The home was offered at auction early this month and someone put down a $4,200 down payment to purchase it, public records show. But no one came back with the balance.

"It looks like someone took revenge," said Nick Davis, a real estate agent with Re-Max Premier Group. "Unfortunately, we're seeing more of this. We've seen cement in the plumbing systems, the air conditioners ripped out from the outside, wiring being removed.

Davis said he's talked to homeowners who view trashing their home on the way out the door as one last way to stick it to the bank. Real estate agents and lenders increasingly report deals falling through because of the condition of homes, left by original owners. While buyers used to be willing to clean up messes in exchange for a good deal, there are so many homes for sale now that buyers don't have to settle.

"They look at these homes and say, "If this is the damage I can see, what else did the homeowner do to this place that I can't see?'" Davis said.

Alex Sanchez of the Florida Banker's Association, said homeowners often blame banks for their foreclosure problem.
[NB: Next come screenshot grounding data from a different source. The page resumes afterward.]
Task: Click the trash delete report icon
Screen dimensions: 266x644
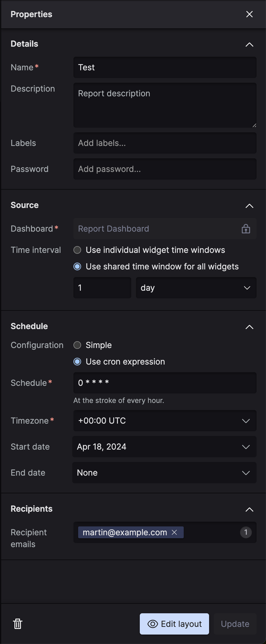Action: coord(18,624)
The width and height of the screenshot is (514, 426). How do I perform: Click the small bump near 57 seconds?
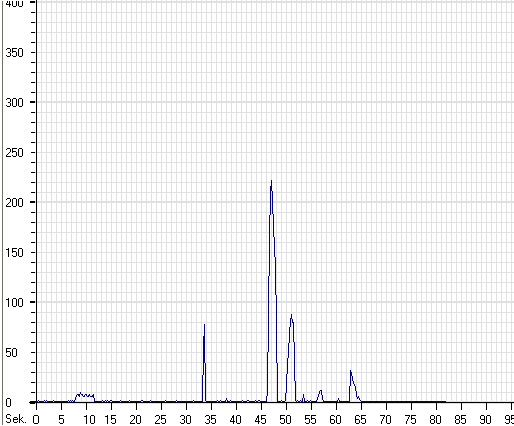320,391
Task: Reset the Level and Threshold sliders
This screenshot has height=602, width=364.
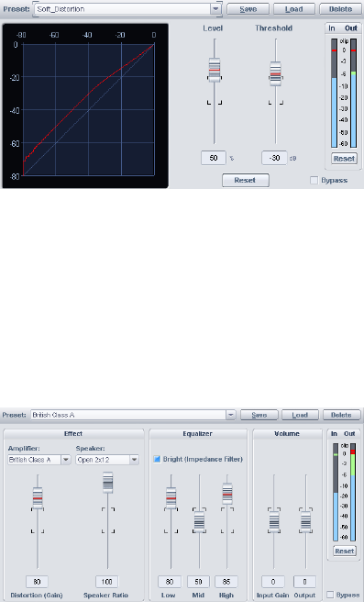Action: 245,180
It's not uncommon, he said, for homeowners to leave behind a mess for the bank.

"It's very sad," he said. "Banks don't want to foreclose; it's not exciting for us, but we have to protect our assets."

Trashing the home definitely hurts the bank's asset, but such destruction can also backfire on the homeowners, Davis said.

For example, Davis said the Seffner home would have sold for around $250,000 during the height of the real estate boom in 2006. In this depressed real estate market, it would sell for about $100,000, if it were in good shape.

Now that it's trashed, though, buyers will want an even bigger discount.

"The home is worth about $75,000 now, and that will make the deficiency judgment against the homeowner even more," Davis said.

When someone loses a home to foreclosure, the bank has the right to sue homeowners even years later to recover the deficiency. That amount is typically the difference between what the bank sales the home for and the loan balance.

Lenders don't always come after homeowners for this deficiency, although many do. In situations where a homeowner trashes the house, banks are much more likely to sue, Davis said. Even if the bank doesn't try to collect the deficiency judgment, he said, they may sue to recover the costs of repairs.

"Some banks do fix up the home to try to sell it," he said. "Others just cut the price."

And cutting the price to account for a trashed-out home also depresses home values in the rest of the neighborhood, Davis said.

Larry McKinnon, spokesman for the Hillsborough County Sheriff's Office cautions homeowners to think twice before taking out the frustrations on the house.

Owners can be charged with vandalism, if the bank decides to press charges, he said. Another problem with foreclosures, he said, is that homeowners often steal from the house. They rip out anything of value, he said, and that could lead to a theft charge.

"Anything that came with the house needs to stay with the house," McKinnon said. "You may think you're getting back at the bank," he said. "But the bank may have the last laugh."